» WRITTEN TASK 1: Please list every line of the records as a numbered list, skipping blank lines and leaving out the pictures.

» READING TEXT:
NEW BUSINESS ENVIRONMENT
As they spend more time in India, foreign companies feel a lesser need to have partners, and share profits and control. This is especially the case when they want to expand faster than their Indian partners. For example, American automation giant Honeywell split from the Tatas in 2004 and went solo in India, as it felt the market had greater potential than the JV was tapping; and going solo would give it greater focus and comfort while investing. “Most JVs are meant to fall apart at some point in time, and the reasons for this are not blinding insights,” says Ashish Singh, chairman, Bain & Company India. “The life of JVs is what they normally call the ‘seven-year itch’, beyond which there are many reasons for conflicts between partners,” says Hemendra Kothari, chairman, DSP Blackrock. Kothari, who was a partner in DSP Merrill Lynch, a JV with Merrill Lynch, exited the venture in 2009, after 14 years. Even Hero Honda, which endured for 27 years, could not escape that inevitability. Company insiders say Honda, the Japanese partner, wanted a greater say in decision-making, particularly in sourcing parts from original equipment manufacturers (OEMs), which the Munjal family wasn’t willing to concede. “Friends and associates of the Munjals control substantial part of Hero Honda’s OEM business,” says an institutional investor who has tracked the company for about two decades. Another point of disagreement was over expansion: the Munjals wanted to expand abroad, but Honda wanted to keep it to India only. “There can’t be two leaders in a company,” says Modi of JVs in general. Both partners felt confident going solo, which they might not have in the past. Honda has had a 100% subsidiary in India since 2000, and agreed to exit Hero Honda at a 50% discount to market price. The Munjals understand the Indian market, and feel they can source technology and build their research team. “Mathematics has not found a way where two people can own 51% each in the same company,” says Kotak.

» WRITTEN TASK 2: Write the next paragraph of the text on foreign joint ventures in India, picking up after its last sentence.

» DATA SHOWN:
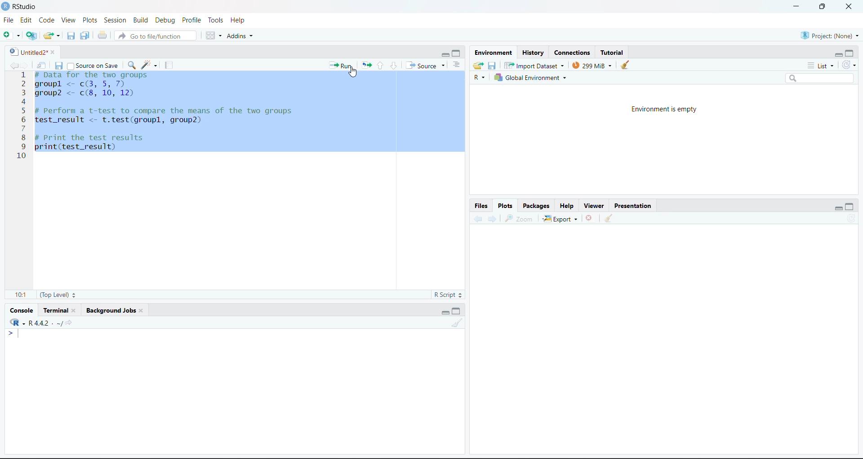 The width and height of the screenshot is (863, 459). What do you see at coordinates (341, 66) in the screenshot?
I see `Run` at bounding box center [341, 66].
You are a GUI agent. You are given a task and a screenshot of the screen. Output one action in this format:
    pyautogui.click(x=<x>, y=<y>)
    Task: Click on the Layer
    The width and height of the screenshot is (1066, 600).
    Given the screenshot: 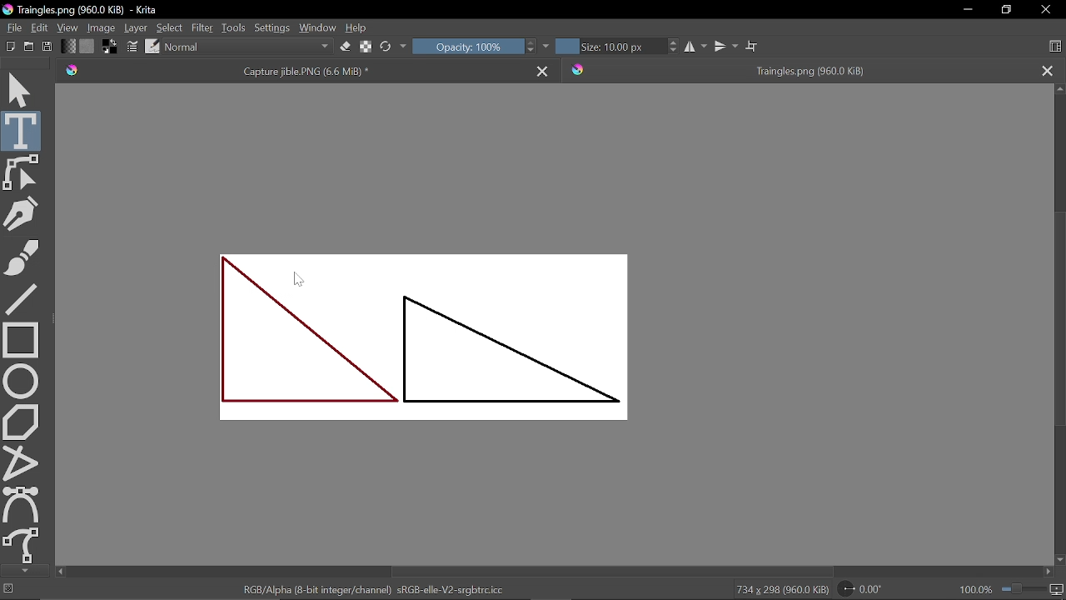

» EXERCISE OUTPUT 1:
1.  The width and height of the screenshot is (863, 459). What do you see at coordinates (341, 66) in the screenshot?
2. I see `Run` at bounding box center [341, 66].
3. You are a GUI agent. You are given a task and a screenshot of the screen. Output one action in this format:
4.     pyautogui.click(x=<x>, y=<y>)
5.     Task: Click on the Layer
6.     The width and height of the screenshot is (1066, 600).
7.     Given the screenshot: 

» EXERCISE OUTPUT 2:
DIFFERENCE OF OPINION
Most JVs come unhinged due to differences in aspirations and approaches. A case in point is HDFC-Chubb General Insurance. In 2007, the Indian company called off its JV with The Chubb Corporation, the world’s largest non-life insurance company, after five years due to differences on pace of growth. “Chubb had a low appetite for risk in India,” says a person who advised HDFC on the split. “This became a bone of contention between the partners. It became a barrier for the JV’s rapid roll out, especially in the commercial segment.” Singh of Bain says the 2008-09 financial crisis saw a number of foreign companies temporarily reduce their focus on emerging markets. “In some cases, this strained relationships with local partners,” he says. “Sometimes, too little success leads to frustration, impacting the JV’s durability.” Investment banking officials say the Godrej Group is getting impatient with the slow progress of its Rs 450 crore JV with Hershey, at a time when the chocolates category is registering good growth. In its fourth year, the US company has only launched its popular chocolate syrup, while Godrej has contributed a number of brands to the JV under its Nutrine portfolio, they point out. Godrej has a history of broken JVs. In the nineties, Godrej Soaps broke its JV with Procter & Gamble after four years as it felt its brands like Cinthol were getting the short shrift. In the early-2000s, white goods major Godrej & Boyce and GE Appliances parted ways; and a tie up with Pillsbury to market wheat flour was called off. And, more recently, its consumer goods flagship, Godrej Consumer Products, bought Sara Lee’s 51% in Godrej Sara Lee, ending a 15-year JV.
JV TEMPLATE
Joint ventures are good for a finite period of time, says Adi Godrej, chairman, Godrej Group. “They are not forever and they should not even be,” he says, adding that JVs are forged with a specific objective. “Over a period of time, each partner learns what it set out to do and it’s time to move on.” Godrej, however, still believes that JVs are useful for resources and growth. There will always be reasons to start JVs, but, in the coming years, their need could reduce across many sectors. And so will their numbers. “In sectors where regulation is still extensive, and knowledge of the political and administrative landscape is critical, the need for JVs will remain,” says Singh of Bain. “Also, where special skills/technology is a big issue.” He cites the example of the boiler, turbine and generator segment in the power sector, where almost all players have JVs. Similarly, sectors requiring elaborate sales and distribution networks will continue to see JVs being signed. A template for a successful JV entails three things: the partners are clear about their strategic objectives, they know their respective responsibilities, and they trust each other. “It is obvious that a JV must have a thoughtthrough pre-nuptial plan,” says Singh of Bain. “But what is needed — and sometimes, it is not so obvious — is a certain degree of flexibility, which will be called on at some point to keep the JV intact and successful.”